Low financial literacy related to credit 

Limited understanding of credit products

Due to their lack of affinity to technology and formal lending institutions, MSMEs often can’t find the right credit products at the right time suitable for their needs. MSMEs have diverse use-cases and hence require customised credit solutions. 

Limited understanding of credit scores - Often, MSME owners are unaware of their credit bureau footprint. Most MSMEs owners do not understand the consequences of defaulting on loans, the impact it has on their creditworthiness. 

Establishing Business Identity is hard

Most  MSMEs are informally run and family-owned. owners are not equipped with the required documents and information. GST certificates are often not handy and ownership proof is often non-existent. There is also significant commingling of cash between the “business” and “personal” accounts. This becomes a major roadblock for lenders trying to determine the legitimacy of such units.

Language barriers

According to research, 80% of India’s users prefer their interfaces to come in vernacular languages, not English. But, English remains the language of choice for building new technology.  In order to effectively tap into the largely vernacular-speaking MSME segment, apps, web pages, and marketing collateral need to be in the local languages. 

How Embedded Finance addresses these challenges?

Embedded finance combines sophisticated tech infrastructure, know-how of distributing financial services at scale, with the capital from financial institutions to increase credit access for MSMEs. Here’s how Embedded Finance addresses the challenges listed above.

Platform Data Underwriting  

Embedded finance leverages platform data for cash flow-based underwriting. Creditworthiness is then based on data available with various digital platforms. For example accounts receivable from a Khata app, data on past orders from a B2B E-Commerce app are used to augment creditworthiness decisions

Tailoring user experience in close collaboration with digital platforms 

Embedded finance tailors loan application experiences in collaboration with digital platforms. Through this enhanced understanding of the customer, the customer experience is engineered to become flexible, simplified, and guided.  credit is then offered in-context to reduce the effort of digital discovery and application for the MSME borrower.

Leveraging the relationship built between digital platforms and end-customer

Embedded Finance companies leverage the trust built by the digital platform to offer loans, facilitate applications, and repayment.
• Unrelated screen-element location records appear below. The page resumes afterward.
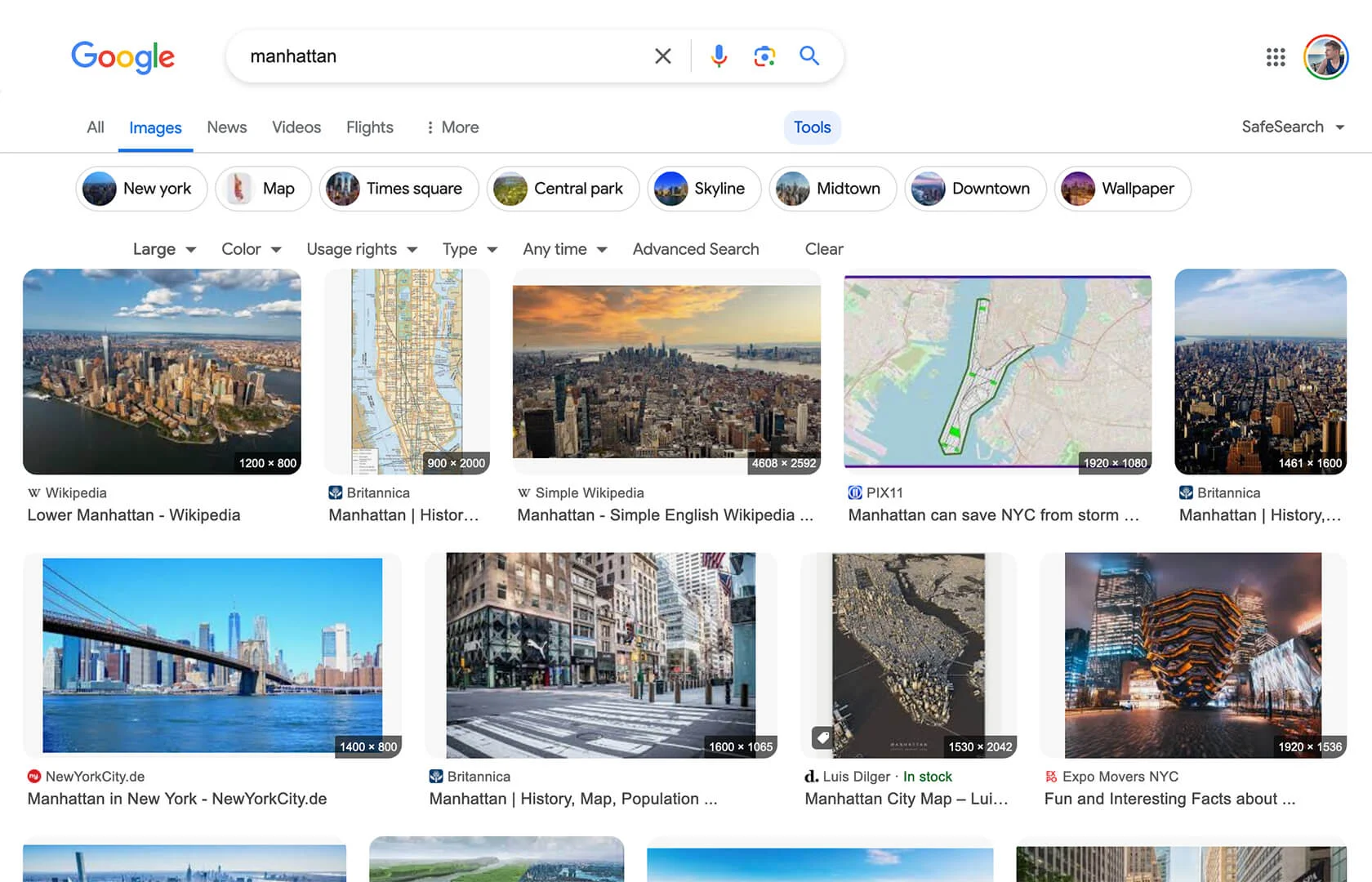Screen dimensions: 1372x882
Task: Open the Usage rights dropdown
Action: click(x=361, y=249)
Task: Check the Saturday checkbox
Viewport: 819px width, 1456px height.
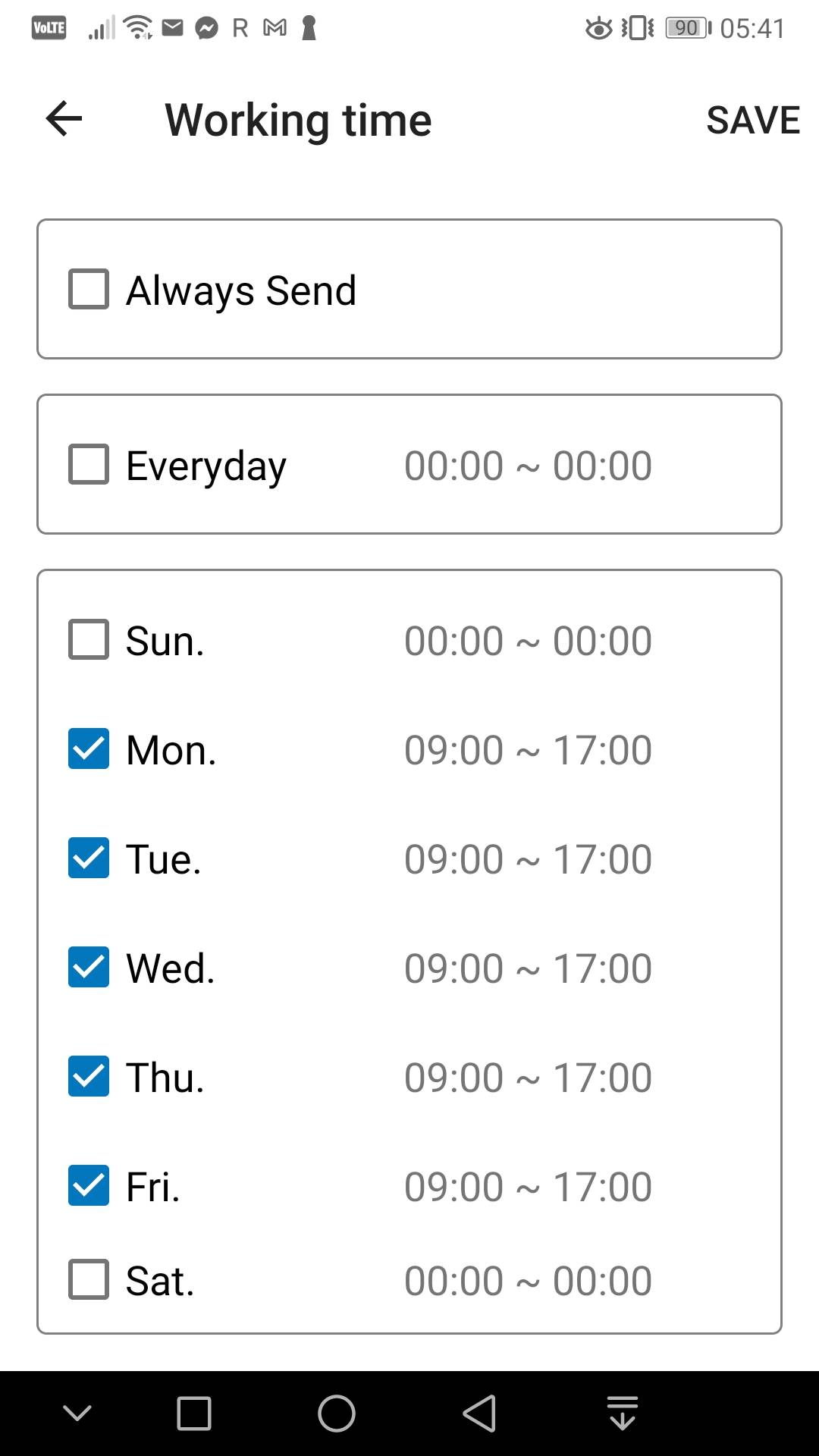Action: pyautogui.click(x=89, y=1279)
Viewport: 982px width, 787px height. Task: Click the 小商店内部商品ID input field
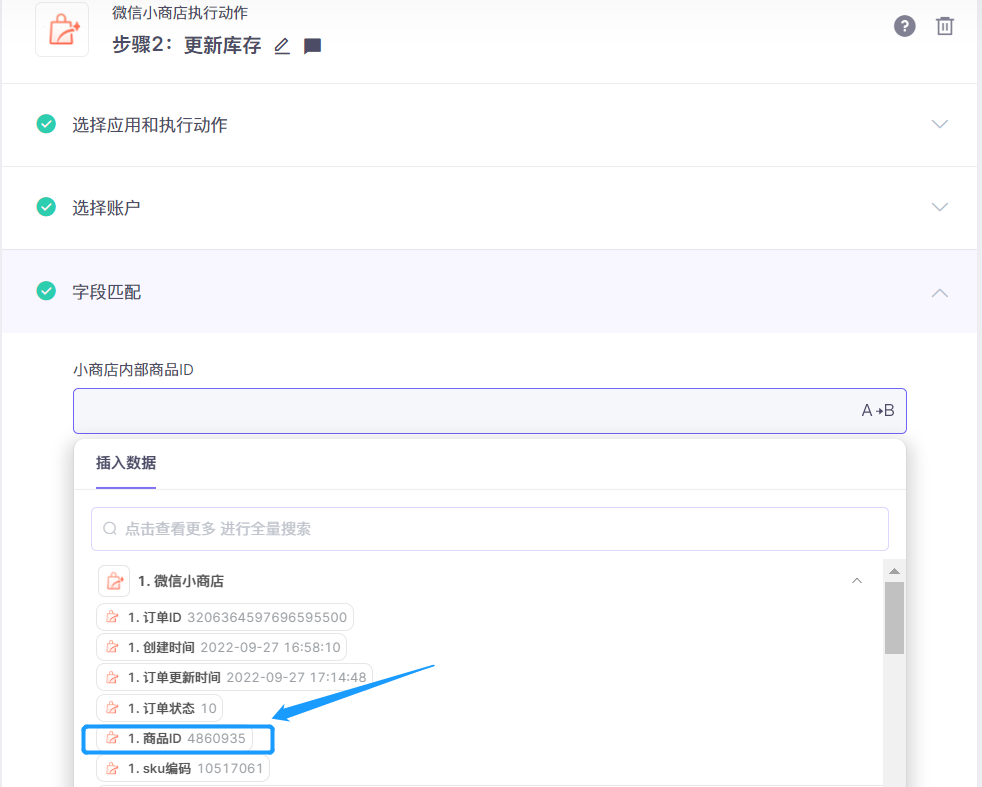click(460, 410)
They can educate MSMEs via the anchor platform. 

Digital Platforms also have rich demographic data about MSMEs that isn’t centrally available. This data can be leveraged to understand the heterogeneity of the MSME sector and tailor financial products and processes to each segment.

Conclusion

Financial Inclusion of MSMEs is a complex problem, and requires financial institutions, digital platforms, and fintechs to forge deep partnerships. It requires building a technology-driven credit product innovation and distribution strategy. Lenders must digitise their processes and leverage alternate data underwriting to lower their acquisition costs and use data deeply to recover them by driving repeat transactions. They must leverage partnerships with Embedded Finance infrastructure providers to quickly go to market with MSME credit products and iterate rapidly to tailor and innovate for the heterogeneous MSME sector.